Hi there! Author here.
I created nFreezer initially for my needs, because when doing remote backups (especially on servers on which we never have physical access), it's hard to 100% trust the destination server.
Being curious: how do you usually do remote backups of your important files?
--> With usual solutions, even if you use SSH/SFTP and an encrypted partition on destination, there will be a short time during which the data will be unencrypted on the remote server, just before being written to disk and before arriving to the encrypted filesystem layer.
Thus this software nFreezer: the data is never decrypted on the remote server.
How do you work with this?
borg[1] has become the de facto standard for this use-case.[2]
It can run over SSH with the borg binary on the remote server or it can run in an SFTP mode with nothing installed on the destination.
As I discover it, borg seems to be pretty good for this use case indeed.
But still there is one thing (at least) that can be of interest to some people with nFreezer: it is very simple, it does the job in only 249 lines of code. You can then read the FULL source code in a few hours, to see if you trust it or not. See here: https://github.com/josephernest/nfreezer/blob/master/nfreeze...
If I want to do this with the source code of the tool you mentioned, I would have to spend at least one full week. (this is normal: this program has 100 times more features).
The key point is: if you're looking for a solution for which you don't want to trust a remote server, then you probably don't want to trust the backup tool of a random internet person either. And you probably want to read the source code of the program.
So having only < 300 lines of code to read in a single .py can be an advantage.
From https://github.com/josephernest/nfreezer/blob/master/nfreeze..., this is how you decrypt files:
[...]
with open(f2, 'wb') as f, src_cm.open(chunkid.hex(), 'rb') as g:
decrypt(g, pwd=encryptionpwd, out=f)
[...]
def decrypt(f=None, s=None, pwd=None, out=None):
[...]
while True:
block = f.read(BLOCKSIZE)
if not block:
break
out.write(cipher.decrypt(block))
try:
cipher.verify(tag)
except ValueError:
print('Incorrect key or file corrupted.')

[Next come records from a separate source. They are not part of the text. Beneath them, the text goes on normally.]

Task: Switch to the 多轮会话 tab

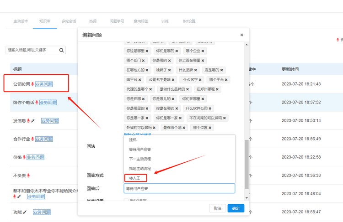Action: click(x=69, y=21)
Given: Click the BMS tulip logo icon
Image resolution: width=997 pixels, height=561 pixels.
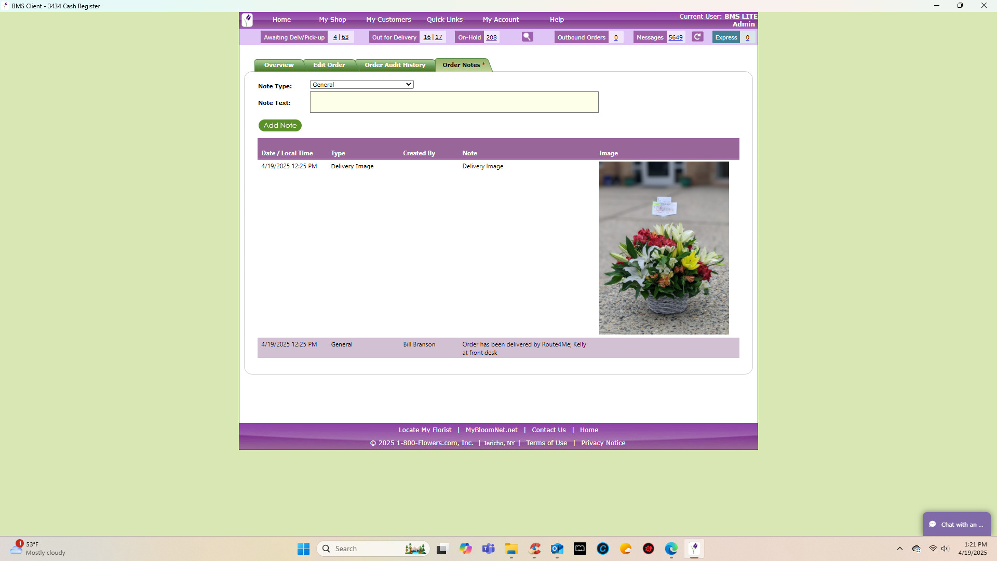Looking at the screenshot, I should point(247,20).
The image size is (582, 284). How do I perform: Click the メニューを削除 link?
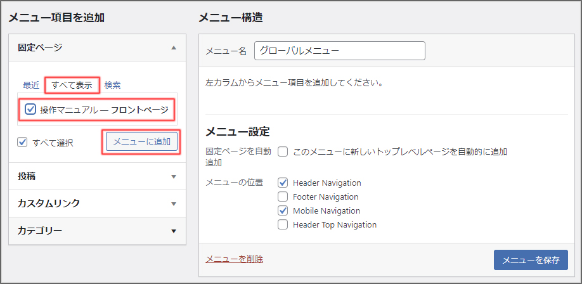(x=234, y=259)
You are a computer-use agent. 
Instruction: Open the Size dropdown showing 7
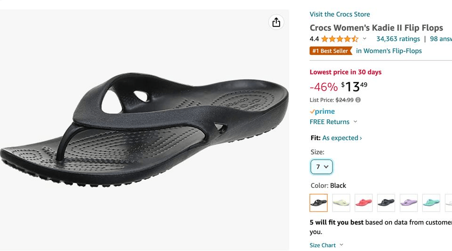322,167
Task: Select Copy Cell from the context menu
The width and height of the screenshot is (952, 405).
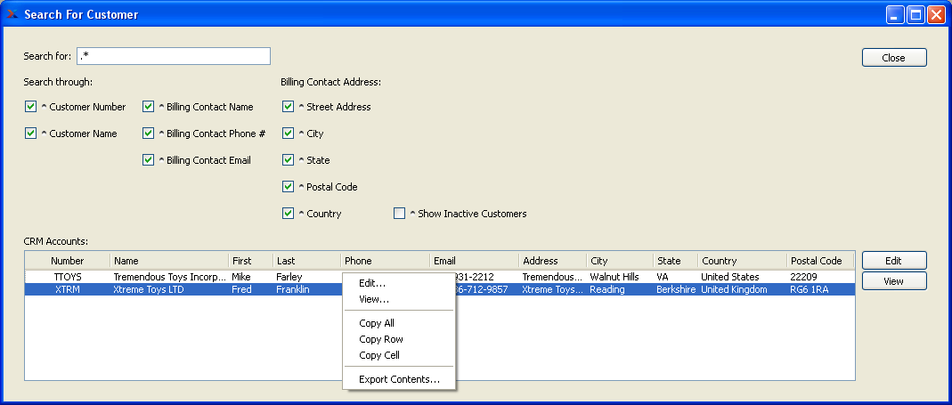Action: point(379,355)
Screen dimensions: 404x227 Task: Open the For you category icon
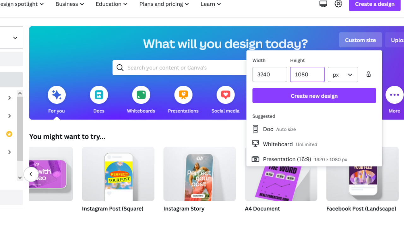(x=56, y=95)
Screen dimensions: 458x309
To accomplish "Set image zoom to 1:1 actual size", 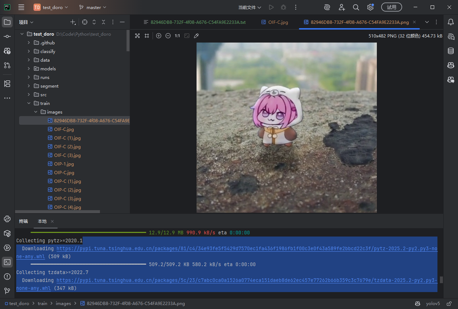I will click(x=176, y=36).
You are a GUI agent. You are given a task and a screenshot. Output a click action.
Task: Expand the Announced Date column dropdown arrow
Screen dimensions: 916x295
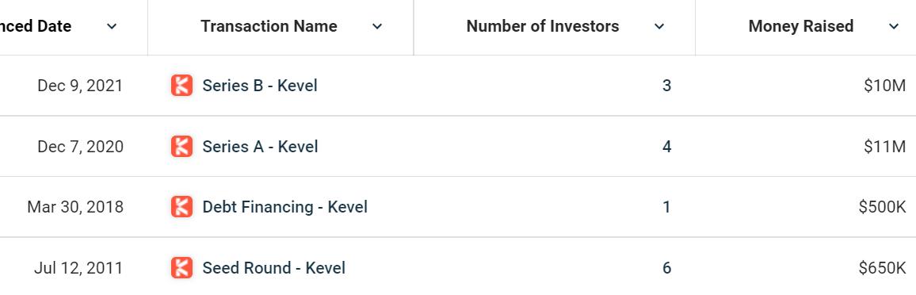(112, 26)
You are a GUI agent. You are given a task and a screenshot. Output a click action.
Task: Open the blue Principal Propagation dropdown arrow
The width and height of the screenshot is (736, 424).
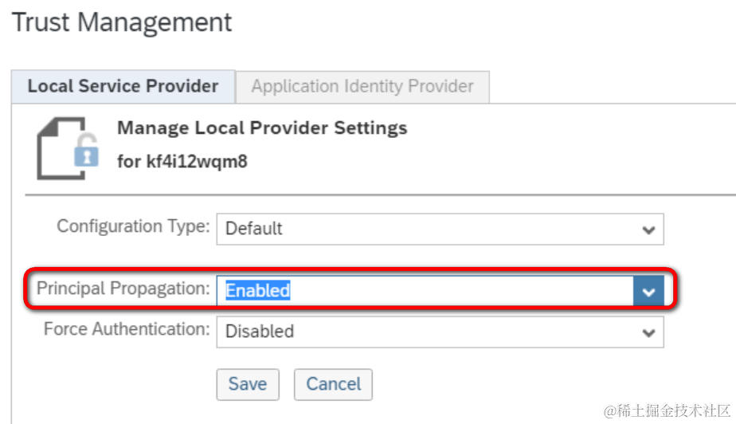(x=648, y=292)
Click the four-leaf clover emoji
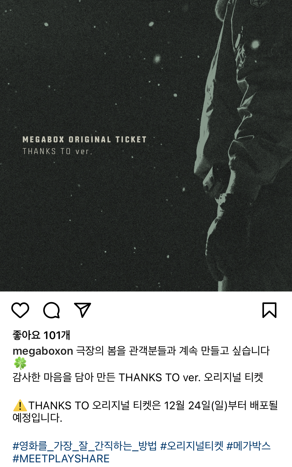Screen dimensions: 292x467 click(x=20, y=363)
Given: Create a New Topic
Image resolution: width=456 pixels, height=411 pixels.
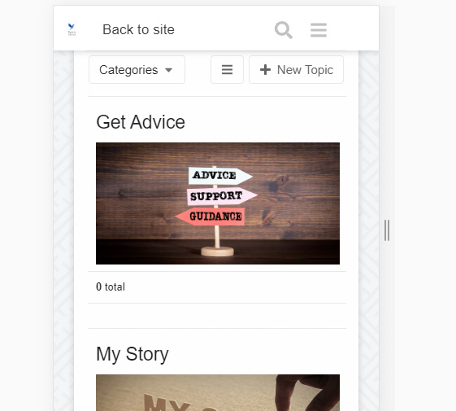Looking at the screenshot, I should pos(296,70).
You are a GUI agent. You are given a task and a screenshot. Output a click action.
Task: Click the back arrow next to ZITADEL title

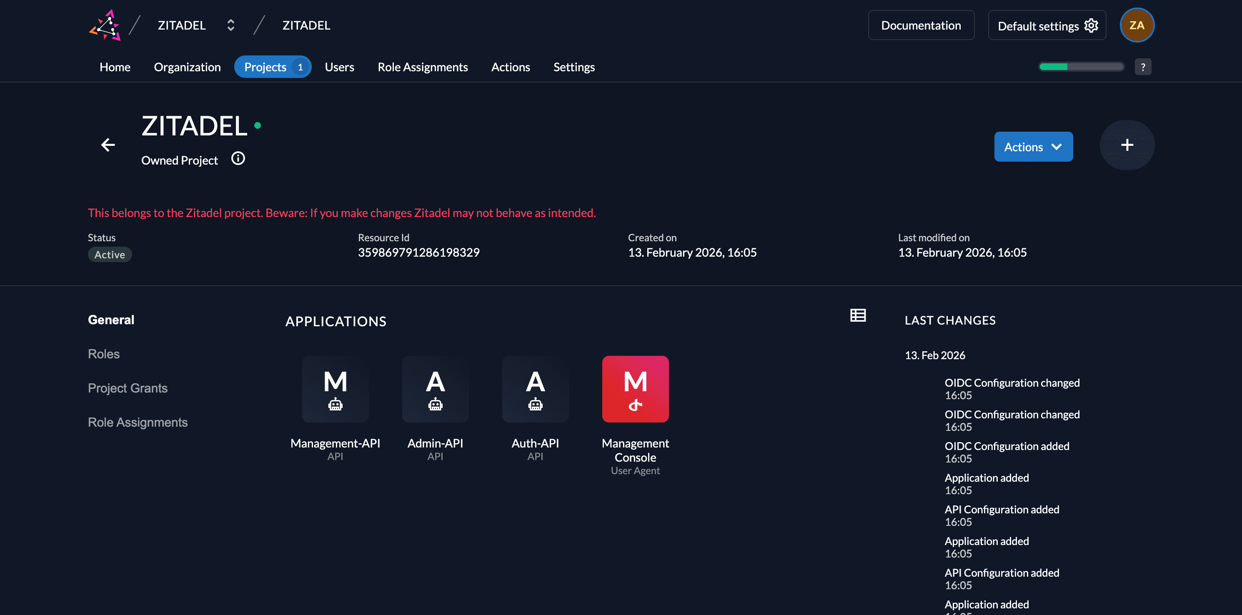click(108, 145)
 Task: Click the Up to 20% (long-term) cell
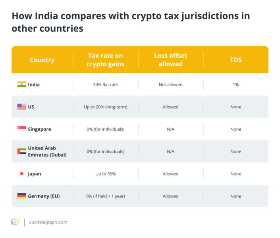click(106, 107)
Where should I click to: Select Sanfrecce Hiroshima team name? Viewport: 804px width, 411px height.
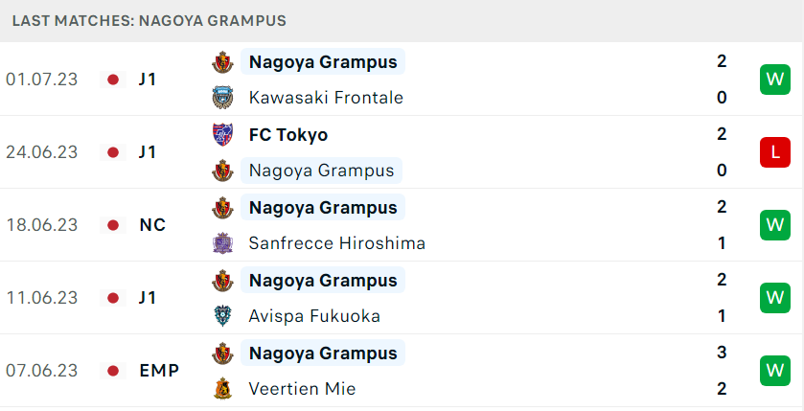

So, basically, you decrypt the whole file and write the result before checking the tag. You're using a block cipher in a streaming fashion, and as has already been said before (see https://www.imperialviolet.org/2015/05/16/aeads.html, "AEADs with large plaintexts") this is dangerous if you don't do it correctly. Your data may be garbage, but it's too late it's already written on the disk before you know it's bad, it's not deleted and you won't know which file it was.As some HN crypto celebrity said some time ago, if you write "AES" in your code then you're wrong. You MUST use misuse-resistant libraries unless you know exactly what you're doing.
TL;DR: your crypto is broken, use NaCl instead of doing it yourself.
except ValueError:
print('Incorrect key or file corrupted.')
So if there is a tag problem, this is clearly logged, and you know something is wrong. The good thing is that you can easily edit it and have instead (pass the filename fn to the function, to be able to log): print('Incorrect key or file corrupted, will be deleted:', fn)
os.remove(fn)
exit(...)
Real question: is it possible to `.verify(tag)` before having decrypt(...) the whole file? I doubt it is possible. So an option could be to write the file in a temporary place, and then, only when tag is verified, move it to the right place. Delete it if it is not verified. Another option would be to do a first pass of decrypt(), without writing anything to disk, then get the tag, verify it, and then if ok, redo the whole decryption with writing on disk this time. The latter might be a bit too extreme and halfs the performance.> So if there is a tag problem, this is clearly logged, and you know something is wrong [...] The good thing is that you can easily edit it and have instead (pass the filename fn to the function, to be able to log)
That's the thing: the script in its current version is incorrect, and even doing that won't be a perfect solution. That's why other people are saying that other softwares, with large usage and that can do more than what nFreezer can do, should be analyzed before trying to do it your own way.
It's good to not rely on anyone else, but crypto is the one domain where you can't have "good enough" -- it's either correct, or it's not.
> Another option would be to do a first pass of decrypt(), without writing anything to disk, then get the tag, verify it, and then if ok, redo the whole decryption with writing on disk this time
Yep, that's the way: do the decrypting in memory, or in /tmp, verify the tag, and only after you can put the file where it belongs. I just checked the API of the crypto module, and there's a `decrypt_and_verify` that should do it properly.
Of course that's problematic especially for big files, so what you want to do is chunk the files, encrypt the chunks separately and store the file as a list of such chunks.
The step after is to use Content-Defined Chunking, ie chunking based on the content of the file. This way when a big file modifies only the chunk around the modification will change, the rest of the file will be chucked exactly the same way. So you don't need to store the full content of each version of the file, just a small-ish diff.
That's not a novel system, bup (https://github.com/bup/bup) kinda pioneered it... and as others have advised, restic, borg-backup and tarsnap do exactly that.
According to wikipedia, bup was released in 2010, 3 years after Tarsnap started doing this. (And Tarsnap wasn't the first either.)